If you are running this notebook on , uncomment and execute the cell below. Otherwise you can jump down to the other import statements.



In [1]:

    
#!pip install emcee==3.0rc2
#!pip install corner



In [0]:

    
import numpy as np
import pandas as pd
from scipy.optimize import minimize, newton
import emcee
import corner

import matplotlib.pyplot as plt

np.random.seed(42)

Multi-Dimensional Integration with MCMC

By Megan Bedell (Flatiron Institute)

10 September 2019

Problem 1: Fitting a Sinusoid to Data

In this example, we will download a time series of radial velocities for the star HD209458. This star hosts a Hot Jupiter exoplanet. In fact, this planet was the first to be seen in transit and was discovered 20 years ago yesterday!

Because the eccentricity is low for this planet, we can fit its orbit in the radial velocities with a relatively simple model: a sinusoid.

Below is a snippet of code that will download the time-series data from NASA Exoplanet Archive:



In [0]:

    
datafile = 'https://exoplanetarchive.ipac.caltech.edu/data/ExoData/0108/0108859/data/UID_0108859_RVC_001.tbl'
data = pd.read_fwf(datafile, header=0, names=['t', 'rv', 'rv_err'], skiprows=22)
*****
▶ **WHAT TO DO**
• a. Duplicate the passage of the MCMC notebook starting at "By Megan Bedell" and ending at "model: a sinusoid.".
• b. According to the MCMC notebook, why can the planet's orbit be fit in the radial velocities with a simple sinusoid?

▶ **RAW DATA**
*****
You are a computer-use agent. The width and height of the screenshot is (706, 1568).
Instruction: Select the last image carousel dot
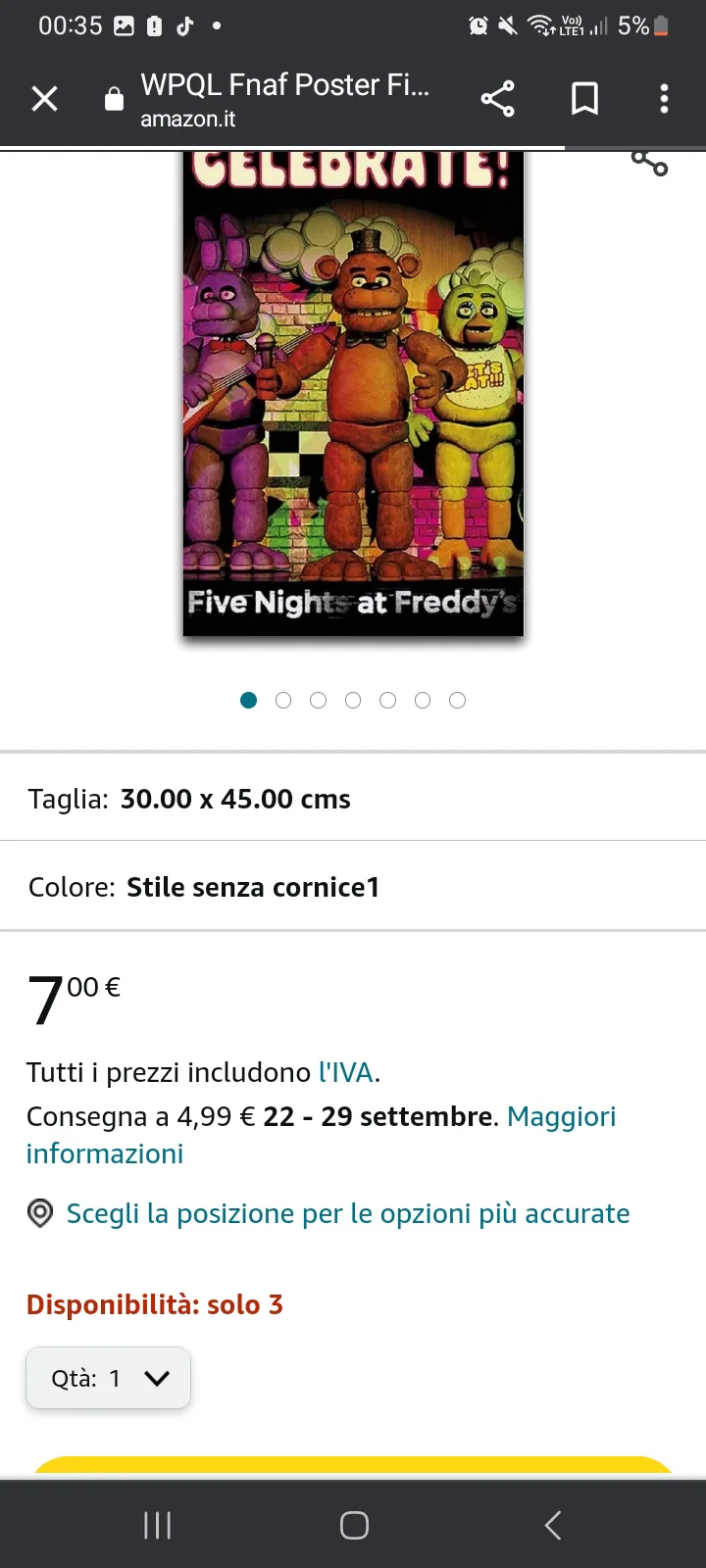457,700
*****
▶ **RESPONSE LIST**
• a.
By Megan Bedell (Flatiron Institute)

10 September 2019

Problem 1: Fitting a Sinusoid to Data

In this example, we will download a time series of radial velocities for the star HD209458. This star hosts a Hot Jupiter exoplanet. In fact, this planet was the first to be seen in transit and was discovered 20 years ago yesterday!

Because the eccentricity is low for this planet, we can fit its orbit in the radial velocities with a relatively simple model: a sinusoid.

• b. The planet's eccentricity is low.